Questions for thought, conversation, or writing
คำถามที่ไม่มีคำตอบในบทอ่าน — เป็นโอกาสฝึกการคิดเชิงวิพากษ์
- The author distinguishes between "mature" and "young" democracies. Looking at countries you know, can you give one example of each? What makes them different?
- The passage lists four features of a real democracy: genuine elections, an independent judiciary, free press, and protected rights. If a country has three of these but lacks one, would you still call it a democracy? Which feature is most essential, in your view?
- The author claims peace is "the product not of slogans but of patient and sometimes uncomfortable practice." Can you think of an example, from any country, where political slogans created the appearance of peace without the substance?
- Some thinkers argue that economic ties between countries promote peace more reliably than democracy does. Which view do you find more convincing — and why?

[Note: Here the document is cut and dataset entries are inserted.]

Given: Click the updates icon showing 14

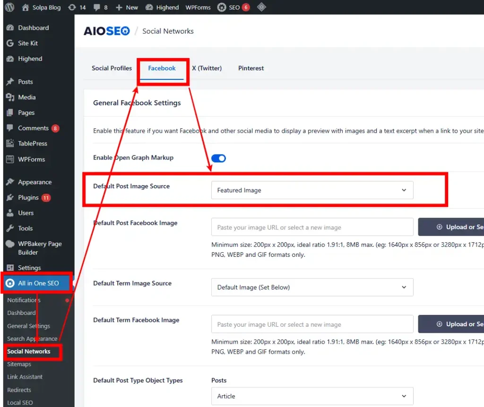Looking at the screenshot, I should tap(72, 8).
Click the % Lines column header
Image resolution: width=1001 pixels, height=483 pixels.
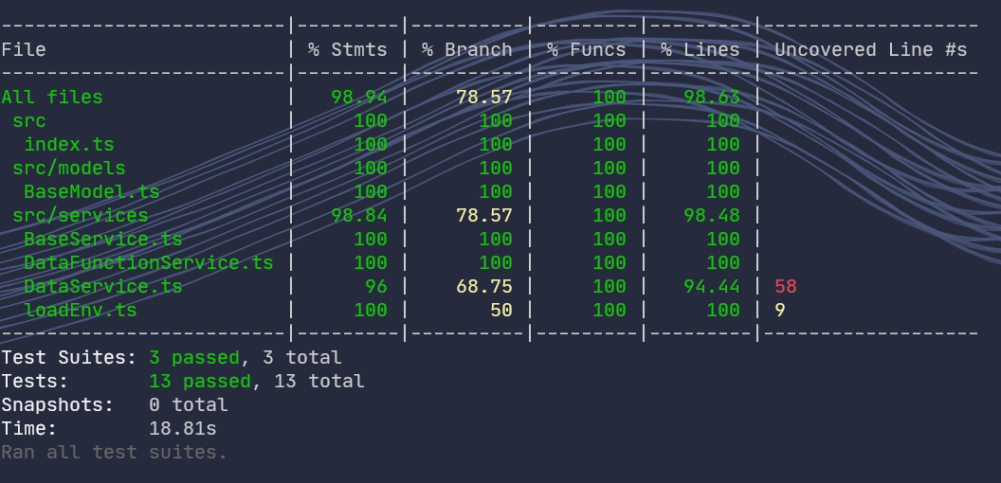coord(700,49)
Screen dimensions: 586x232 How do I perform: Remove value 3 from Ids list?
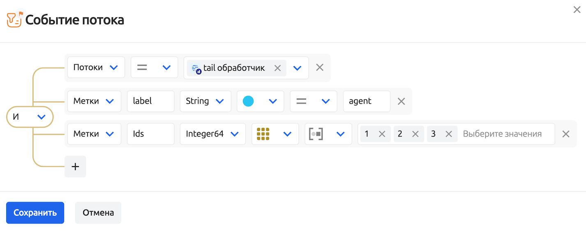click(x=448, y=134)
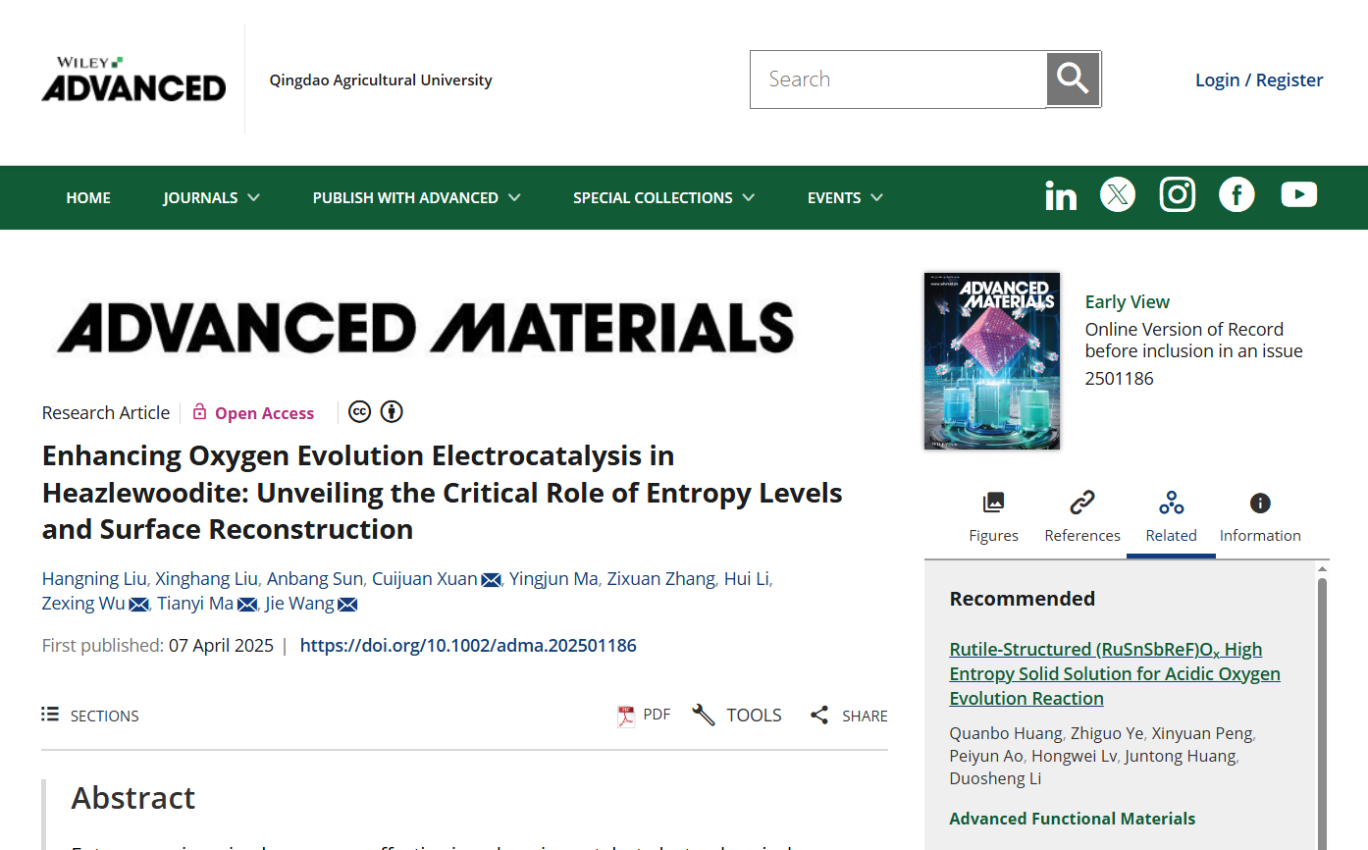
Task: Email author Cuijuan Xuan via envelope icon
Action: pos(491,580)
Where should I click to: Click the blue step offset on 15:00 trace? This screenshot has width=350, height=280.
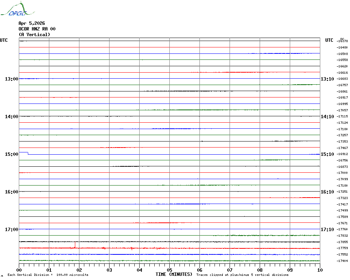[x=28, y=153]
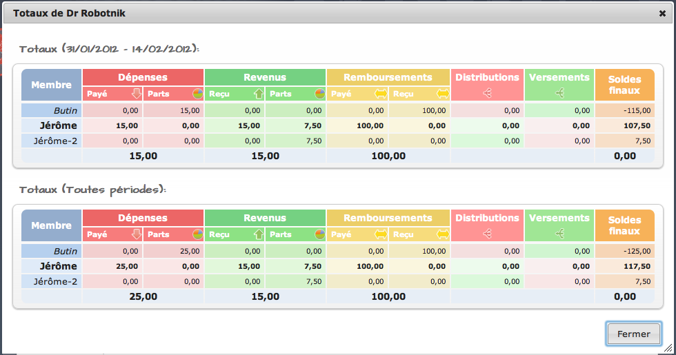Viewport: 676px width, 355px height.
Task: Select the Jérôme row in the date-range table
Action: point(58,125)
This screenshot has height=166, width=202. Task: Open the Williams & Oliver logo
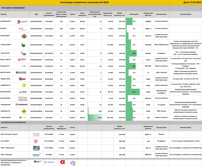[x=36, y=134]
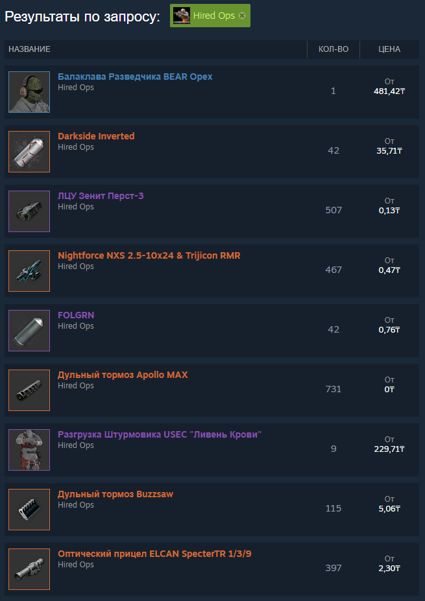Open the Darkside Inverted spray can icon

pyautogui.click(x=29, y=152)
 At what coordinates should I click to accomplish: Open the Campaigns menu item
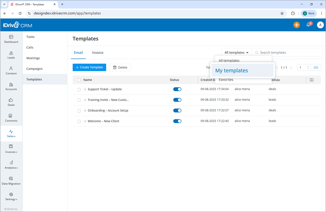tap(34, 68)
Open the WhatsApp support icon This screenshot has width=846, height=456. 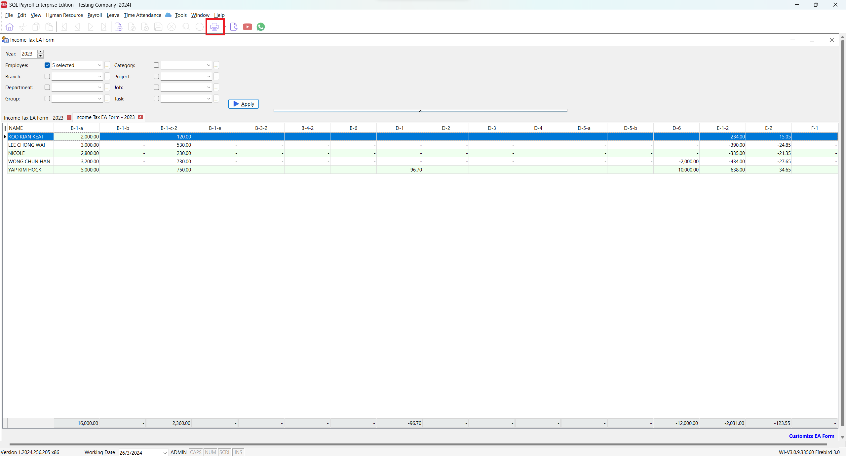261,27
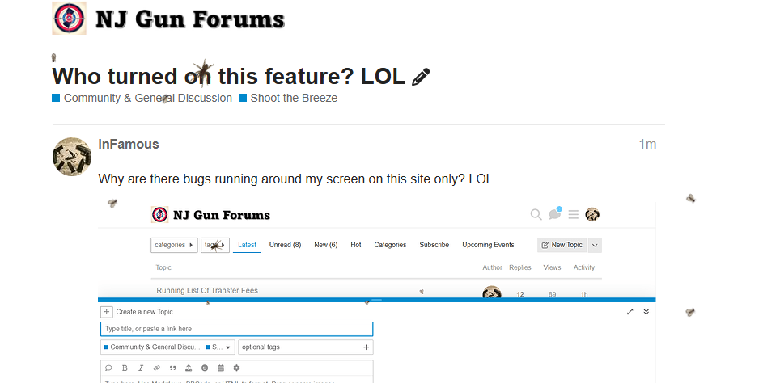Collapse the composer with the double chevron

click(x=646, y=312)
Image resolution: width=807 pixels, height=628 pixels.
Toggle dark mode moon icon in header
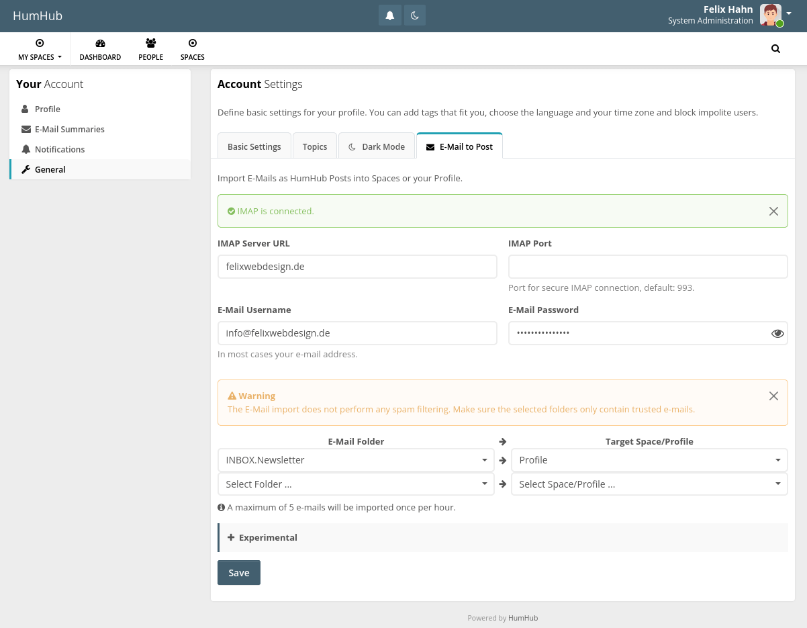pyautogui.click(x=415, y=15)
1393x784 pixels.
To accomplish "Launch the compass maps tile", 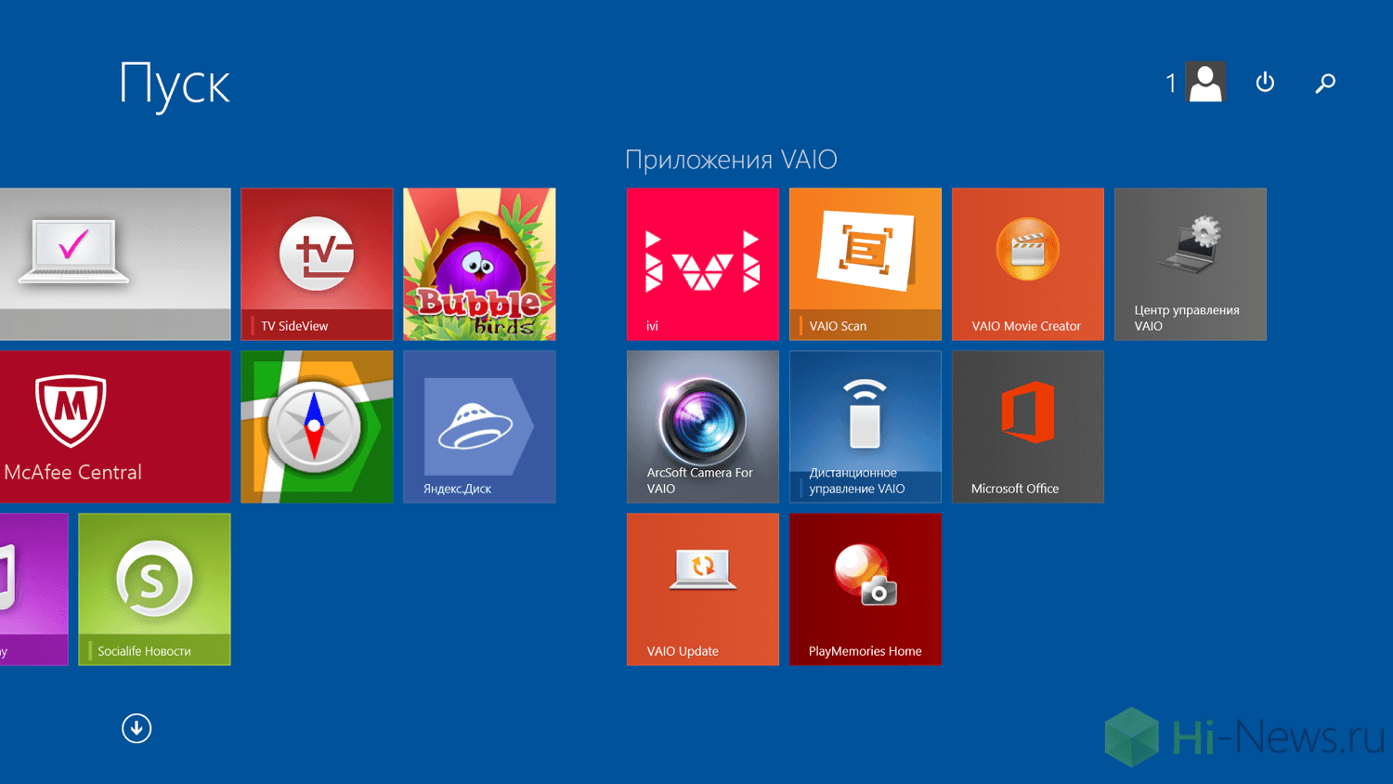I will pyautogui.click(x=317, y=426).
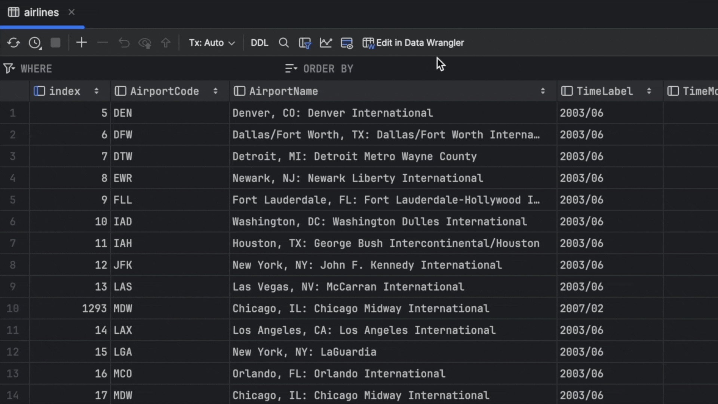The image size is (718, 404).
Task: Revert unsubmitted changes with the undo icon
Action: (x=124, y=43)
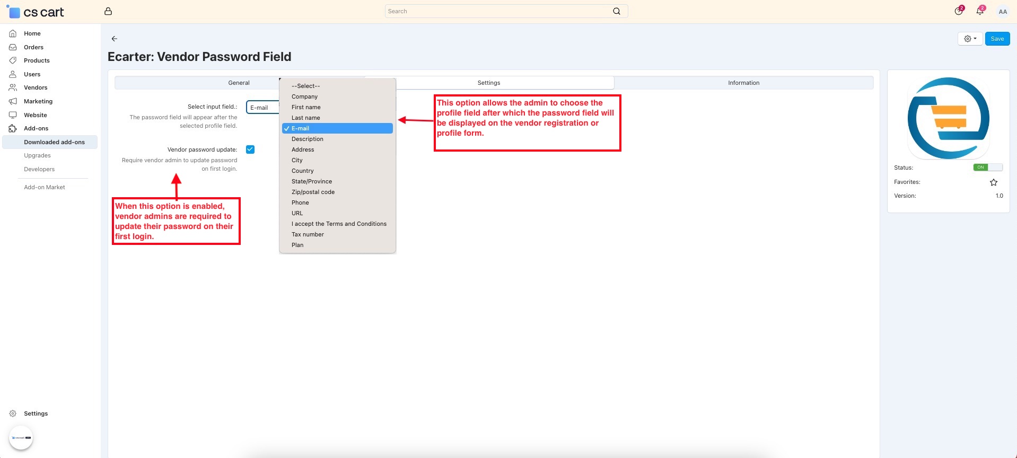Open Vendors in the sidebar
This screenshot has height=458, width=1017.
36,87
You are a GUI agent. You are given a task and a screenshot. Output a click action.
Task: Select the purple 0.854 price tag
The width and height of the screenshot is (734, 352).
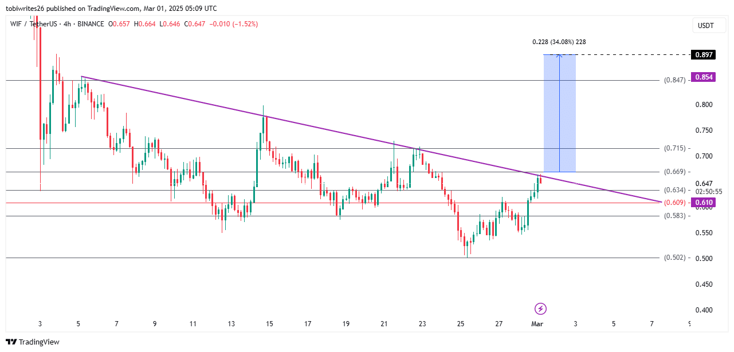click(703, 77)
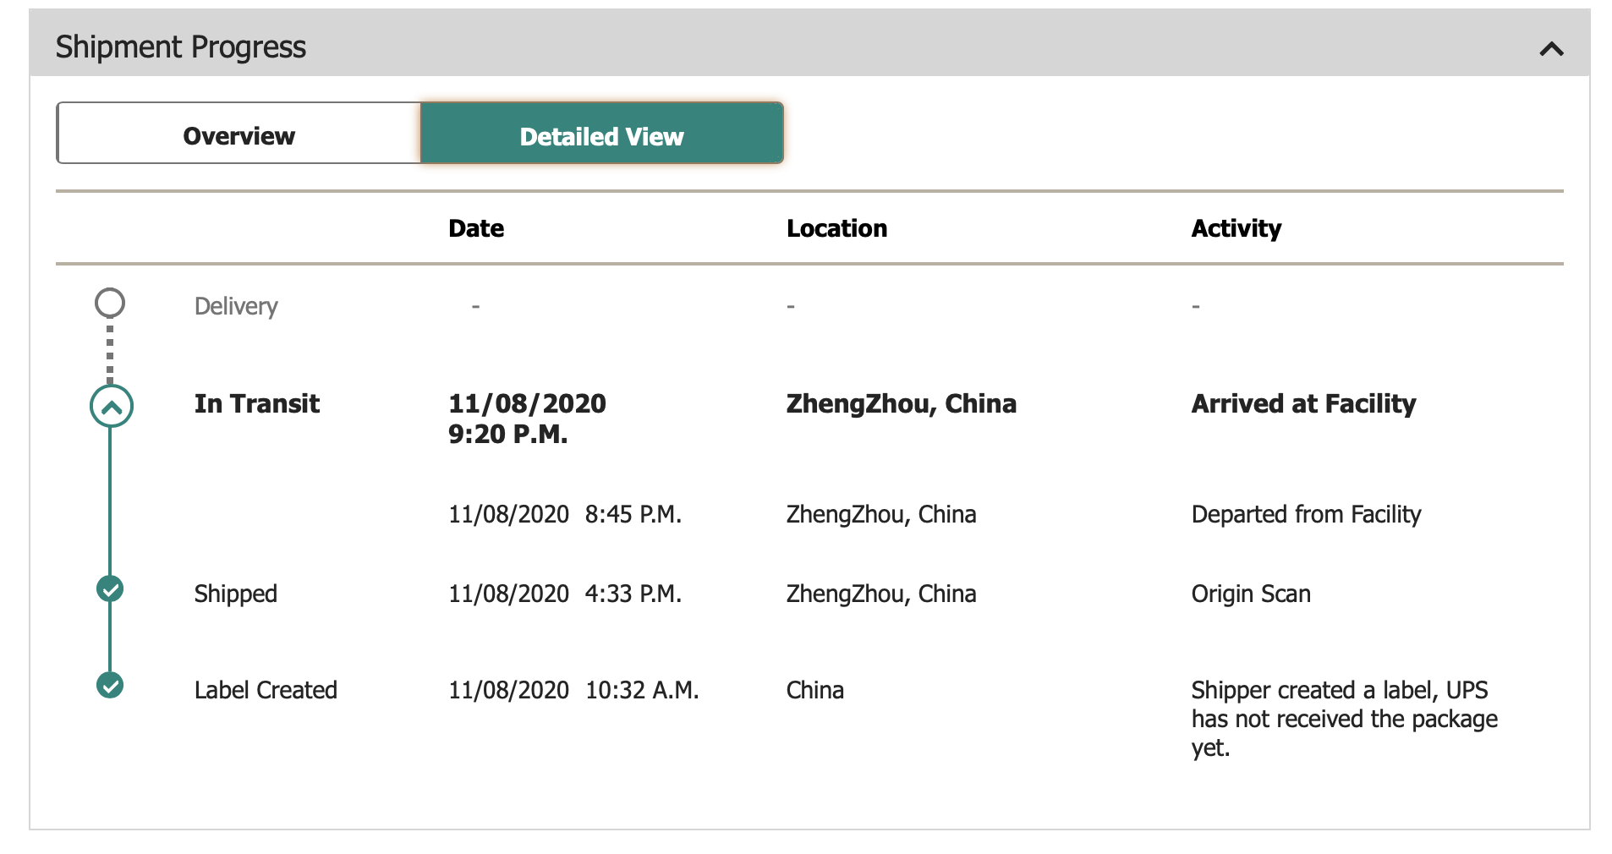
Task: Select the In Transit status label
Action: tap(257, 403)

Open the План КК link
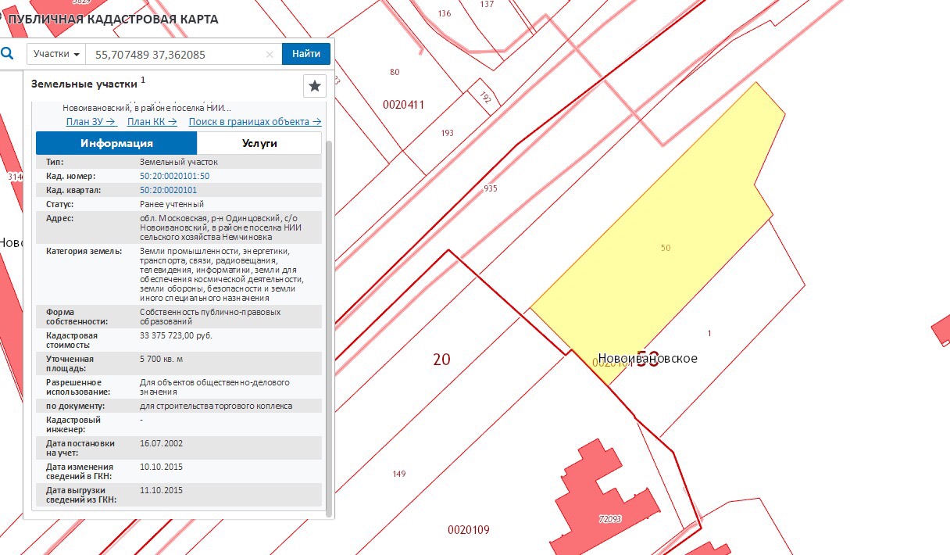pyautogui.click(x=152, y=121)
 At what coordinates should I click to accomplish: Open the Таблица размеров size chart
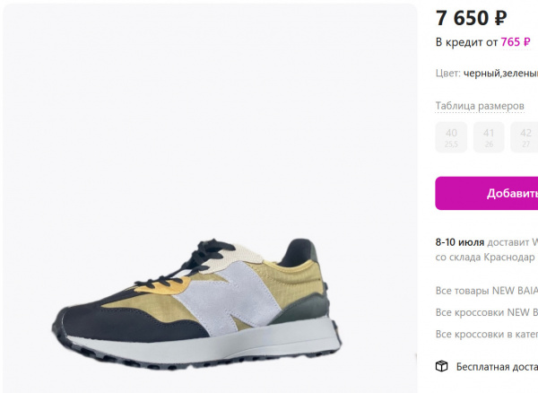tap(480, 106)
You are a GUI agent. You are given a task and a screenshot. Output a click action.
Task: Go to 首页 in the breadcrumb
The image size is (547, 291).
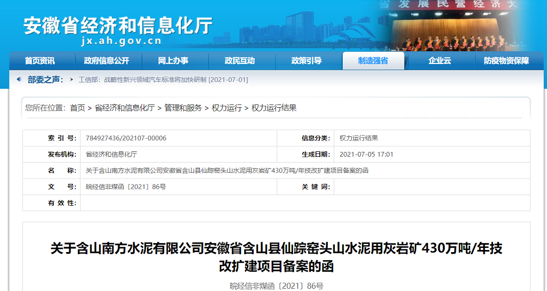point(77,108)
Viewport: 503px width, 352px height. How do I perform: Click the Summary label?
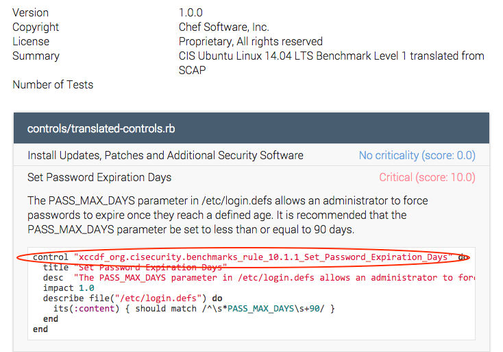(36, 56)
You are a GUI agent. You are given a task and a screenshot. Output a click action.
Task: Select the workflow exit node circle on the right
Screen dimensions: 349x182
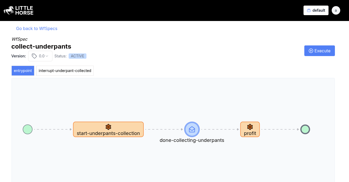(x=305, y=129)
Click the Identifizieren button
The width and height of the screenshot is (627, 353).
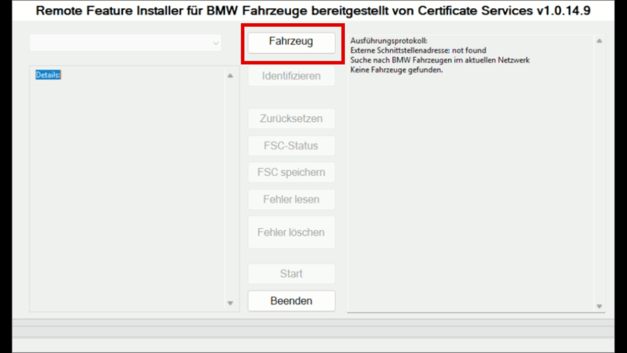point(291,75)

- If you had to write a counter-argument to this passage — a piece arguing that democracy actually makes the world more dangerous — what would your three strongest points be?
Productive Output
Reading without writing or speaking is like eating without digesting. Choose one task below and complete it before moving to the next passage.
Choose one of three tasks
เลือก 1 จาก 3 กิจกรรมต่อไปนี้ — ก่อนเปลี่ยนไปบทใหม่
Notes for Teachers · ข้อเสนอแนะสำหรับครู
Lesson length: One full passage with all nine sections runs roughly 90–100 minutes if every section is taught actively. For a 50-minute class, choose: pre-reading (8 min) → passage (10 min, silent + one re-read) → vocabulary (10 min, paired matching) → questions 1–6 (15 min) → annotated answer key (5 min discussion) → assign grammar + discussion + output as homework.
Differentiation: For weaker students, allow the Thai gloss to be visible throughout. For stronger students, cover the gloss and the annotated answer key during initial practice. The bilingual scaffolding is designed to be progressively removed as confidence grows.
Assessment: The ten-question battery (with four cognitive tiers) doubles as a diagnostic. A student who scores well on Tier 1 but poorly on Tiers 3 and 4 is reading at surface level only — direct them toward the strategy boxes and the annotated answer key in future passages.
Discussion section: The five discussion questions are deliberately open and politically delicate. Use them in classrooms where free discussion is permitted; otherwise, assign them as private journal entries. The point is to make students think, not to enforce a particular conclusion.
Productive output: Collect at least one written or recorded output per passage. Over the course of the book, students should accumulate a portfolio of 100+ written summaries and opinion pieces — this becomes their evidence of progress.